A very bitter irony is that while dasht "factually" denigrates the great work ACCRC continues to do, less well-known in the blogosphere is the impending danger from REAL(!) HazMat less than 50miles from ACCRC.

The U.S. Navy Mothball Fleet at Suisun Bay.
See
- The SF Chronicle piece Time to get creative about mothball fleet
- KCBS 770AM-radio's Suisun Mothball Fleet Sparks Lawsuit
- The grassroots organization Arc Ecology's Project: The Mothball Fleet in Suisun Bay

- Flickr's photos of the Mothball fleet, Suisun Bay, California

As this particular comment is written, one of the largest oil spills in the Bay Area in decades -- if not in Bay Area history -- has occurred with the crash of the Costco Busan. The ruinous environmental impact of this oil spill will be felt for a VERY long time. Similarly, although by no means at one fell swoop, REAL AND MEASURABLE hazardous materials from Suisun Bay's Mothball fleet will poison the Sacramento River Delta and North end of the SF Bay Area for many years to come.
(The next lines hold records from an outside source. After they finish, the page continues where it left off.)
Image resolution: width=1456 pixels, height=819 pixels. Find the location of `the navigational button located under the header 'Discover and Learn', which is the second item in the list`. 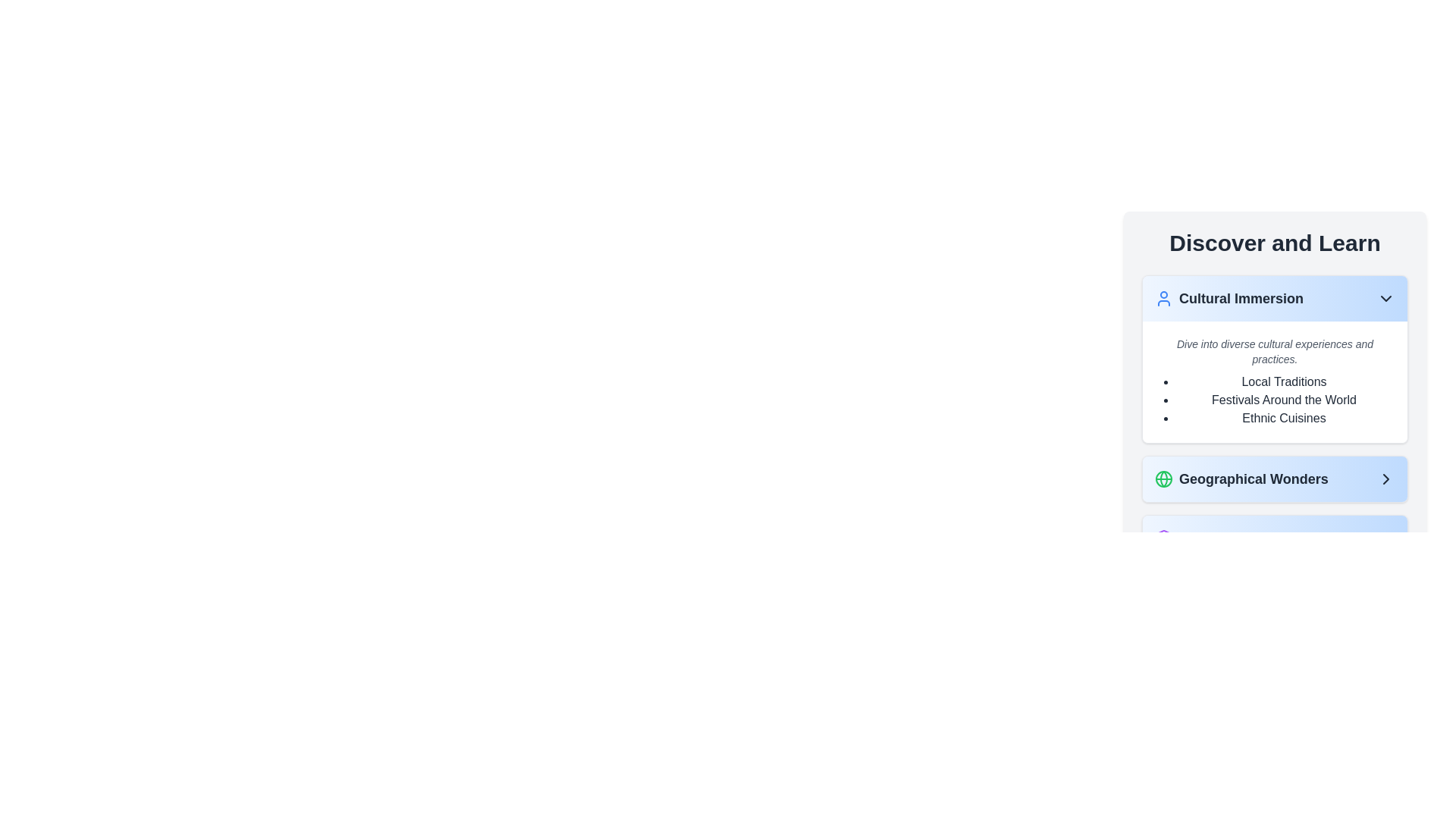

the navigational button located under the header 'Discover and Learn', which is the second item in the list is located at coordinates (1274, 479).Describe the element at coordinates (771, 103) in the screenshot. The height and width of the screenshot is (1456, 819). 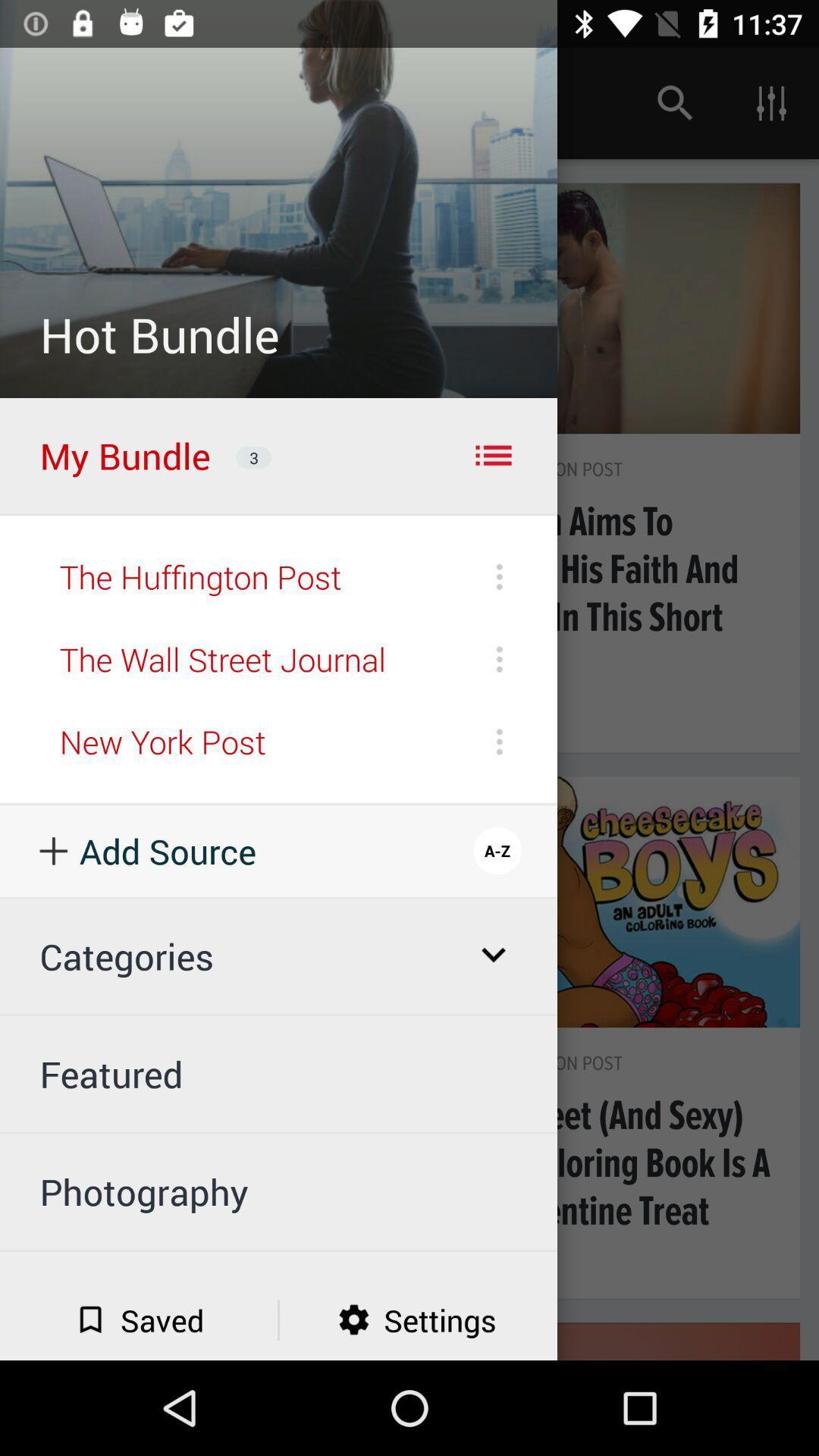
I see `the right side of icon in the bounding box` at that location.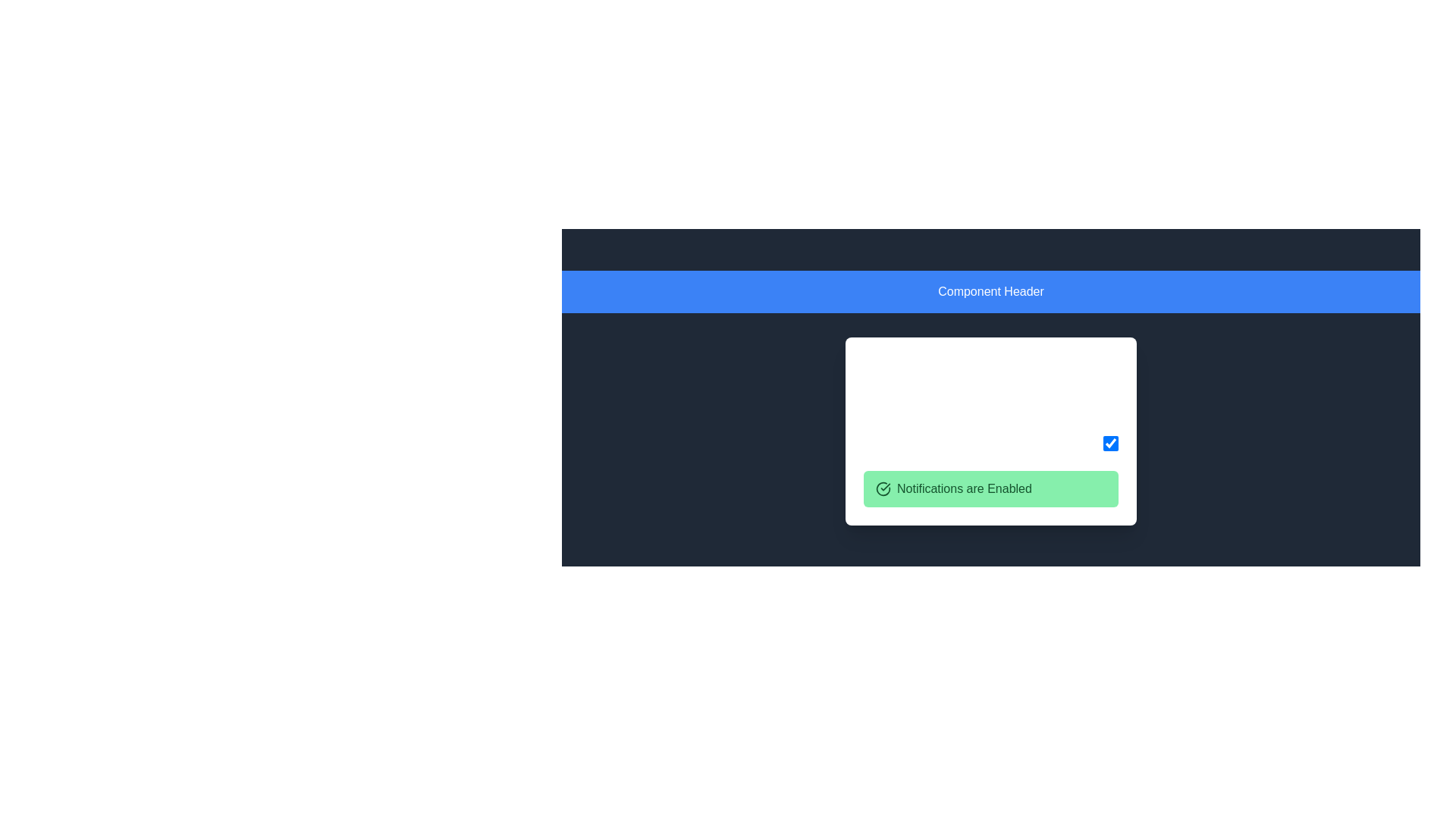 The height and width of the screenshot is (819, 1456). Describe the element at coordinates (1110, 400) in the screenshot. I see `the circular toggle indicator located on the right side of the toggle switch in the lower-right area of the modal-like white card` at that location.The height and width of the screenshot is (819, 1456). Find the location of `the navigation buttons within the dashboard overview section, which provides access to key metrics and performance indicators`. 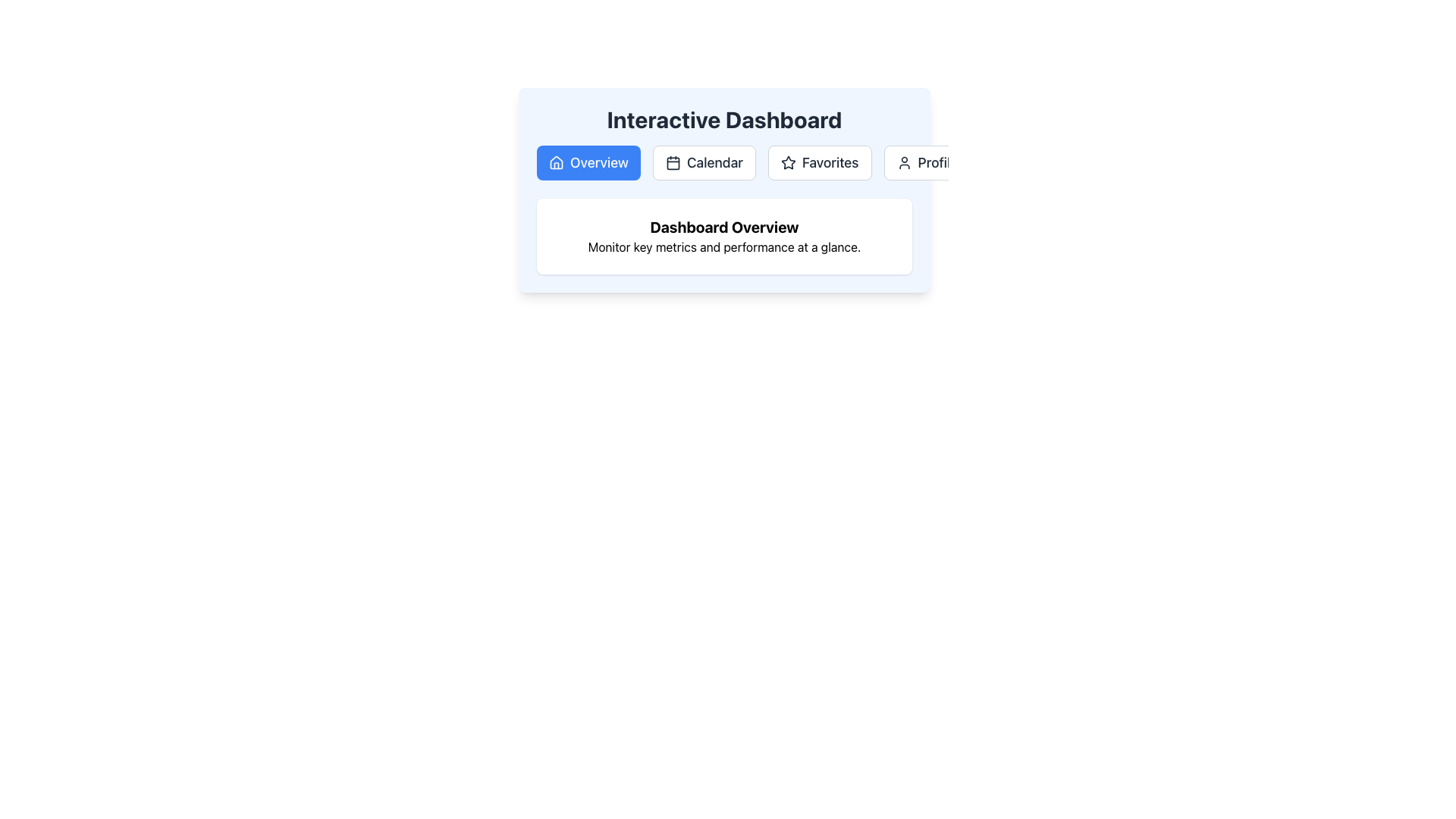

the navigation buttons within the dashboard overview section, which provides access to key metrics and performance indicators is located at coordinates (723, 189).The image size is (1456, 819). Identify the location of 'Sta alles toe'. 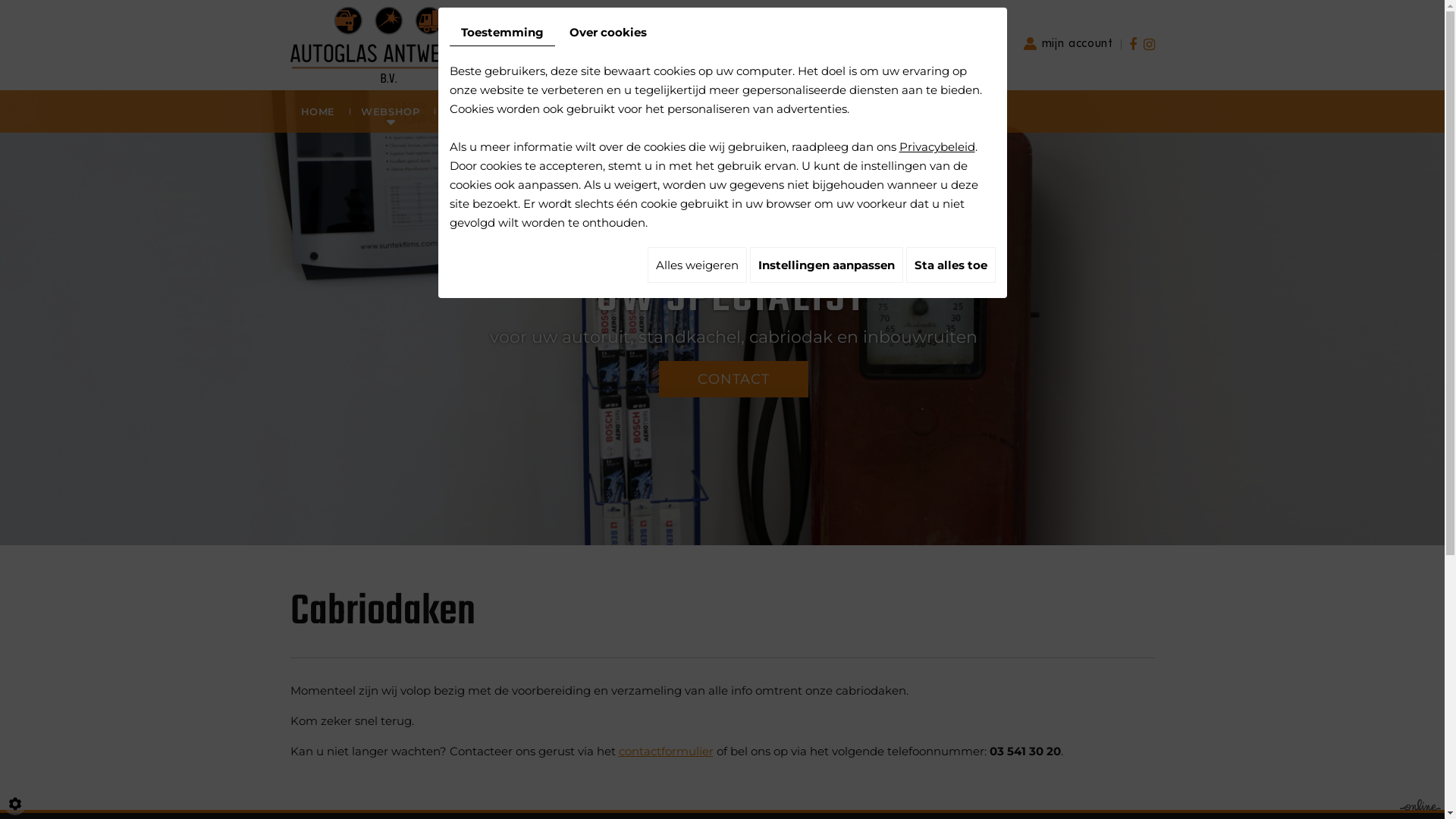
(949, 264).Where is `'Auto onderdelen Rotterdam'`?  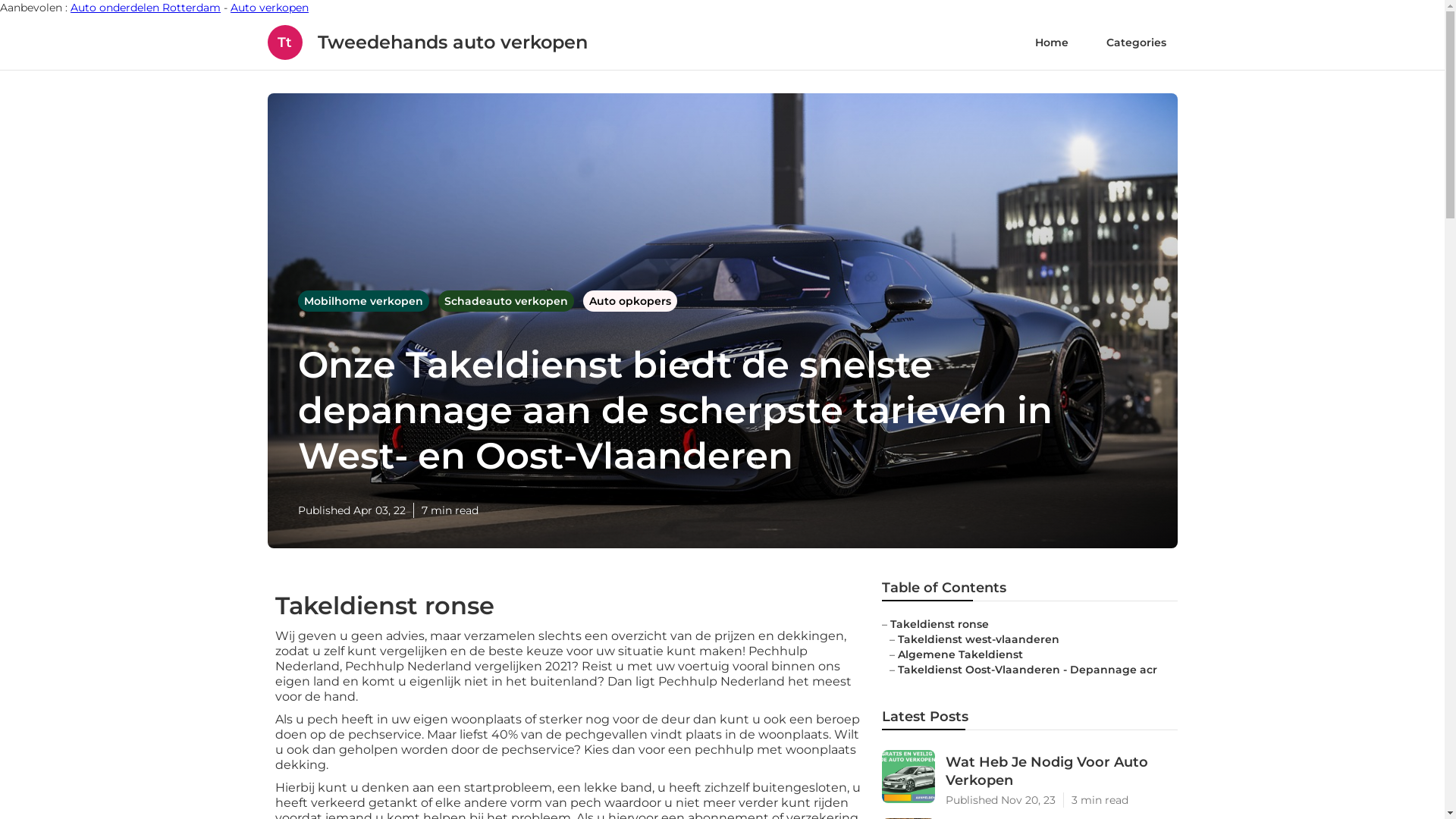 'Auto onderdelen Rotterdam' is located at coordinates (146, 8).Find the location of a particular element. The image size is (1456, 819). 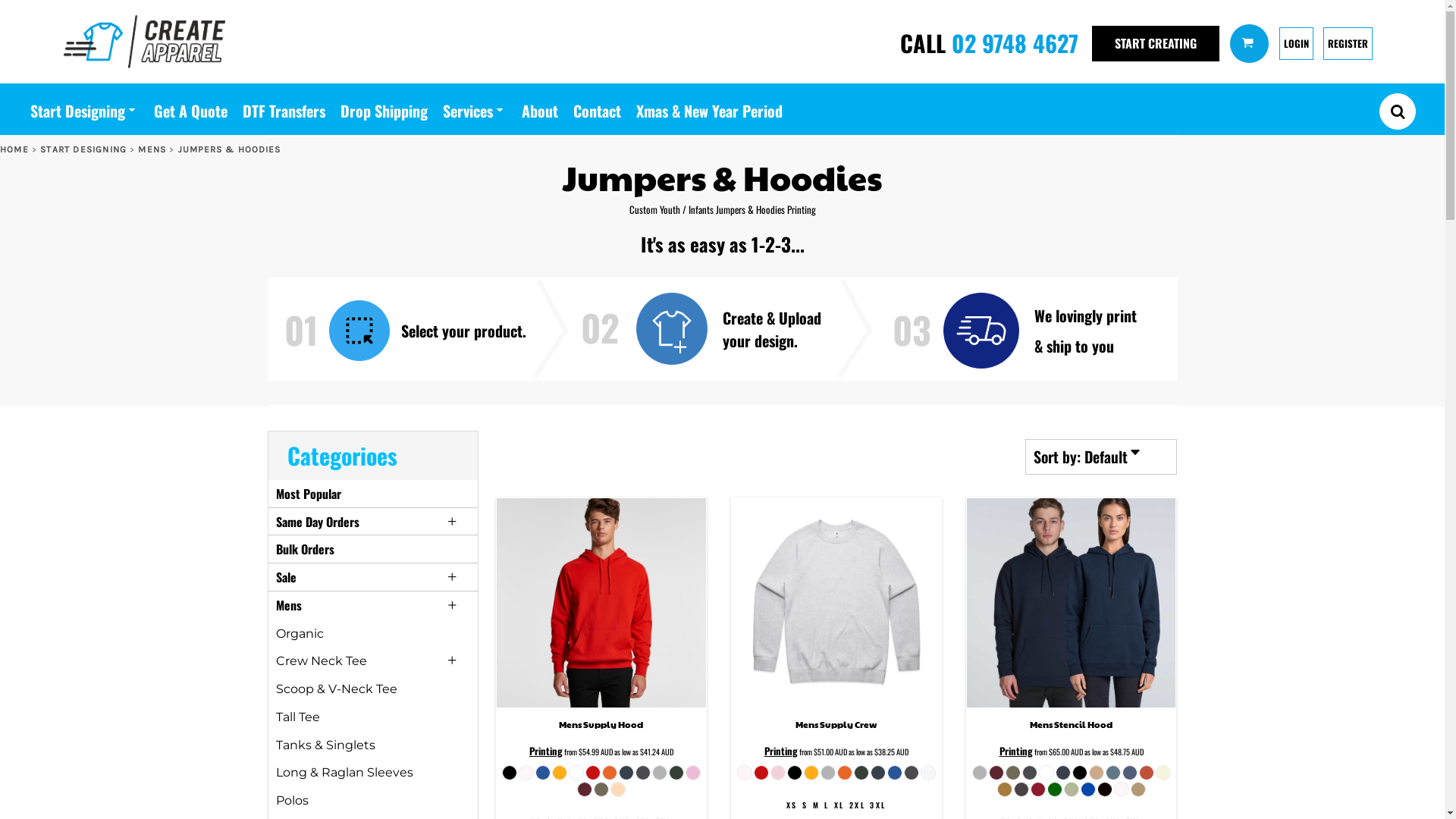

'Crew Neck Tee' is located at coordinates (320, 660).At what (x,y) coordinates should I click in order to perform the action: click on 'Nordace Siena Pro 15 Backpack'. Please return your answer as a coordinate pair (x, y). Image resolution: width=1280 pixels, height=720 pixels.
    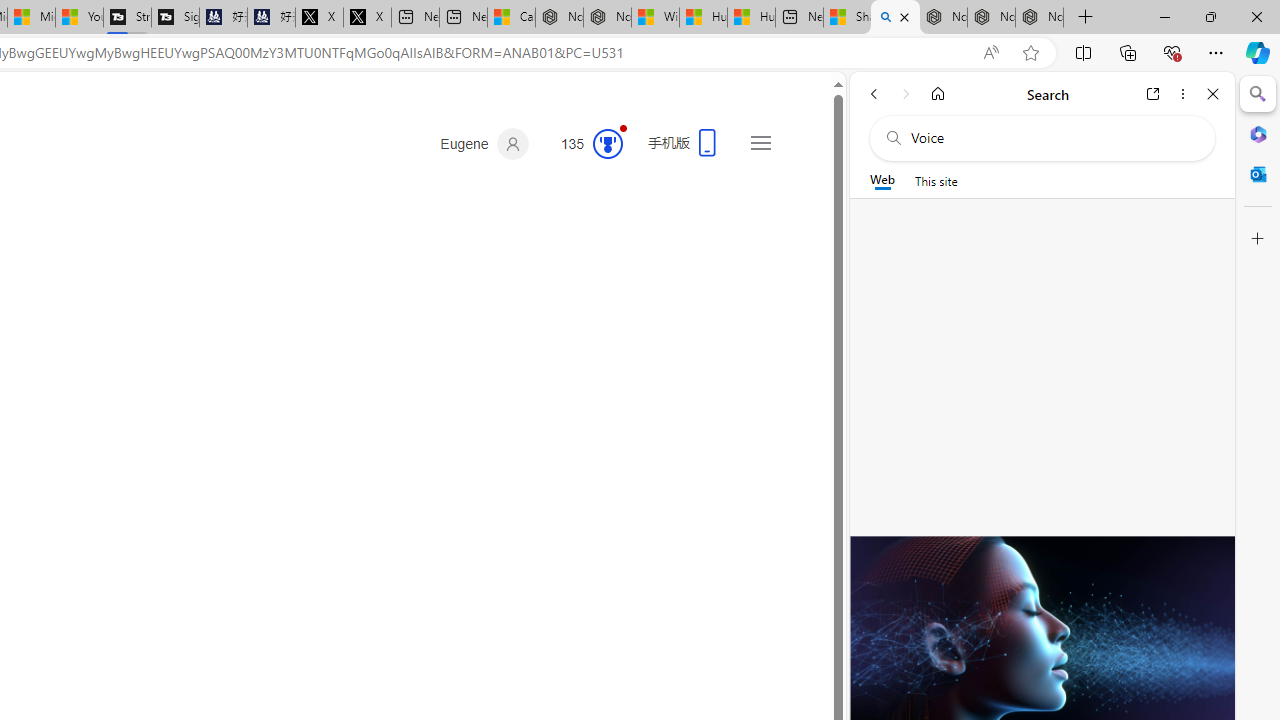
    Looking at the image, I should click on (991, 17).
Main point here is that this mothball fleet environmental disaster-in-progress should be given WAY more legal discourse and discussion related to HazMat than the [probably] short-shrifted ACCRC.
Get off ACCRC's case!
The fact that the reverse appears to have actually occurred reveals the true nature of this travesty of justice :(

Like sellam ismail, this writer will be glad to continue putting in the good word for James and the ACCRC. AAMOF, this writer also supports the Berkeley Zero Waste Commission's exemplary role in fully promoting current and future recycling and renewal initiatives.